The task -> Restate word for word the lines of the records below, starting at the line that contains "Given: Select year" and ending at the line that contains "You are a computer-use agent. The image size is (1001, 493).", with both of those lines included and nothing else.
** Opening Data excerpts block **
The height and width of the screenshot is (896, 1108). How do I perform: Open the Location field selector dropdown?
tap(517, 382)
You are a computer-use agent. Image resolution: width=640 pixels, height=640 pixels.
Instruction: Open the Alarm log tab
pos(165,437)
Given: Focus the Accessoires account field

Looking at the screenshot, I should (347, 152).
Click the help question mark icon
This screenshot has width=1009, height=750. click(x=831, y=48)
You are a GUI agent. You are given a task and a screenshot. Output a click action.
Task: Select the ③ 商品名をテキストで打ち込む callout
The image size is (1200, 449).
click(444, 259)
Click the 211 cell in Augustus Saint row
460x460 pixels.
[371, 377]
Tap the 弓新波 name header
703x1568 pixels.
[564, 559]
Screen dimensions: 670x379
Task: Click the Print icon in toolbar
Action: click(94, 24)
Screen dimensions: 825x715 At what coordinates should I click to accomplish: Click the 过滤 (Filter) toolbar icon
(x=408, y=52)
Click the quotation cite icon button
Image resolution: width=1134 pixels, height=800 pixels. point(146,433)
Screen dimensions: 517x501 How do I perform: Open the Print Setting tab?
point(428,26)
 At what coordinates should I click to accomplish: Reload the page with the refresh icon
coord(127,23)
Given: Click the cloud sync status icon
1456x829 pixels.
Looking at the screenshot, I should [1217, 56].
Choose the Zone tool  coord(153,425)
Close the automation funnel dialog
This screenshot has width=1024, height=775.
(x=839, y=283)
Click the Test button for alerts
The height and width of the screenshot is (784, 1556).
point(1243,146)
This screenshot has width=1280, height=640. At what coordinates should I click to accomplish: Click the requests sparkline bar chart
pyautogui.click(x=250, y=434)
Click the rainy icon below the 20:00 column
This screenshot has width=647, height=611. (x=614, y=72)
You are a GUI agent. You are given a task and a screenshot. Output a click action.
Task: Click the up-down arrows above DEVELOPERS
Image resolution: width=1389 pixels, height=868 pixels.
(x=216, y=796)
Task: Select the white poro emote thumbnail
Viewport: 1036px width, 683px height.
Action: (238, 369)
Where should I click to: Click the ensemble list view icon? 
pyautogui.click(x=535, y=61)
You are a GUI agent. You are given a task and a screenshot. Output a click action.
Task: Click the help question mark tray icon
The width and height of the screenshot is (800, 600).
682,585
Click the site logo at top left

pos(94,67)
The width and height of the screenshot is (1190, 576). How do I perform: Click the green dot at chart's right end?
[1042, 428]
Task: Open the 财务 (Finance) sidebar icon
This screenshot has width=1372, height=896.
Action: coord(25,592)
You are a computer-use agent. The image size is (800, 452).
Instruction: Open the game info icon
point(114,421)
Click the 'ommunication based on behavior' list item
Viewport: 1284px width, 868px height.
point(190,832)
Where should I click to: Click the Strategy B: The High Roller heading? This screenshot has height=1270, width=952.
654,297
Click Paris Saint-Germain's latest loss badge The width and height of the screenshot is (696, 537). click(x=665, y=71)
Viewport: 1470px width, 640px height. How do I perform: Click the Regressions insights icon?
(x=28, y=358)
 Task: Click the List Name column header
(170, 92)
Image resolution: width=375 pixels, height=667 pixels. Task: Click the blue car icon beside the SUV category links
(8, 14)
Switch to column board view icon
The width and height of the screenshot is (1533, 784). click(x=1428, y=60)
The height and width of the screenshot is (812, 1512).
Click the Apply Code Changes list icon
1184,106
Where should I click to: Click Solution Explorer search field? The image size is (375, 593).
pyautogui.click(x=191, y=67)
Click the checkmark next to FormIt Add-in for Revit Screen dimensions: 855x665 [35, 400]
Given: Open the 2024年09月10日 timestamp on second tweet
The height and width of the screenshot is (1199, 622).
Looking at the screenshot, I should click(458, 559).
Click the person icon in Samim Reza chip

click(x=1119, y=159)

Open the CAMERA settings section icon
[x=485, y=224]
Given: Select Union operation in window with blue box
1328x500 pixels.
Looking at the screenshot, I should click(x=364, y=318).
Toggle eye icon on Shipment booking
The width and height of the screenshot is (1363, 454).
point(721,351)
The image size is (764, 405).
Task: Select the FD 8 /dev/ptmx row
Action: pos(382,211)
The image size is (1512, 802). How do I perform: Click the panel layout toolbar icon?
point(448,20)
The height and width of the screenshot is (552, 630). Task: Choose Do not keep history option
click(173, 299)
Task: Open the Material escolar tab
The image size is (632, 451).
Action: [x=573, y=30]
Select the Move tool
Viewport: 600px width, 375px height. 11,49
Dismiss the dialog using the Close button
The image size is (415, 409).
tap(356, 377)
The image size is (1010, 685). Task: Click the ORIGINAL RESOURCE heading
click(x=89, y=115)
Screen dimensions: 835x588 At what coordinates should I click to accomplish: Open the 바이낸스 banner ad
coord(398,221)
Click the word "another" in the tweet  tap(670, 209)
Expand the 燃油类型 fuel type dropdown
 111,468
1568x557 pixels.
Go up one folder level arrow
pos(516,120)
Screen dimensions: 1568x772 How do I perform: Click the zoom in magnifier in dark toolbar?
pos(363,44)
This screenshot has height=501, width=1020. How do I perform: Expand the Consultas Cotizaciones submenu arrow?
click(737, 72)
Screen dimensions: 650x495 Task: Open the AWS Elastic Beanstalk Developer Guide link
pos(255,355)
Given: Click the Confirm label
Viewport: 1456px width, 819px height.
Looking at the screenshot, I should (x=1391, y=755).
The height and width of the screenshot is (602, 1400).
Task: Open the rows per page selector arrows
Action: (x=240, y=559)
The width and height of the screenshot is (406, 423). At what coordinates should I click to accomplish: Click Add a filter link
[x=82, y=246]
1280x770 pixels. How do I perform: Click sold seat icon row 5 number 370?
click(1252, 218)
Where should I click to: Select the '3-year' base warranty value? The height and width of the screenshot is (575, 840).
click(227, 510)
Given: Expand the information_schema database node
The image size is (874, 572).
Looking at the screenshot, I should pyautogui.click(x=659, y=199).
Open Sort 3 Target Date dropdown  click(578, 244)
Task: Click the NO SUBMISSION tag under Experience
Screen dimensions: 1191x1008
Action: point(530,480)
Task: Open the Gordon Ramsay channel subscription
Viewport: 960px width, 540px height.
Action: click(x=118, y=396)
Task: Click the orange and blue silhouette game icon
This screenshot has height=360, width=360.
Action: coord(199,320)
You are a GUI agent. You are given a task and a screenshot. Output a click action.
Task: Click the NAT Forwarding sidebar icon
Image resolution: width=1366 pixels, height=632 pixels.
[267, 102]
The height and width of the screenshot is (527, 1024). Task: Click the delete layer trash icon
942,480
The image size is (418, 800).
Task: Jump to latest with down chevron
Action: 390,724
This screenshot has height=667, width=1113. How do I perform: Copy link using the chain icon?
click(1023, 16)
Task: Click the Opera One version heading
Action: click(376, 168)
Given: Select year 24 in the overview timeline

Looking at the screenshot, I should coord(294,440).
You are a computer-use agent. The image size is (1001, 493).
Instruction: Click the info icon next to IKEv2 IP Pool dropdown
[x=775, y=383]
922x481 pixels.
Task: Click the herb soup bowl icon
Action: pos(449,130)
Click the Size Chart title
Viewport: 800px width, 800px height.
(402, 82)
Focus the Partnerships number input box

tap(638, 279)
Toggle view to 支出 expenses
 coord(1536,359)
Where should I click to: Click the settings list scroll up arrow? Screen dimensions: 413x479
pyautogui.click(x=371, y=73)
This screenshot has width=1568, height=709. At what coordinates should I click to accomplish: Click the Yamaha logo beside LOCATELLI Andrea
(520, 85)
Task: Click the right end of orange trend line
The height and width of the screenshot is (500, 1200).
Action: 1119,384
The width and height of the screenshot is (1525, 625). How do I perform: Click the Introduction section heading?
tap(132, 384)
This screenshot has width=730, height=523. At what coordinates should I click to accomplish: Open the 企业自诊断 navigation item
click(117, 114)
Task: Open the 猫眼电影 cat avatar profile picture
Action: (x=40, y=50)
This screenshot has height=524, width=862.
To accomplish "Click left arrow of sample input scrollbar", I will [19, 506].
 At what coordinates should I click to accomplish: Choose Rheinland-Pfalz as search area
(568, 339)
** Closing Data excerpts block **
Result of this exercise ->
Given: Select year 24 in the overview timeline

Looking at the screenshot, I should coord(294,440).
You are a computer-use agent. The image size is (1001, 493).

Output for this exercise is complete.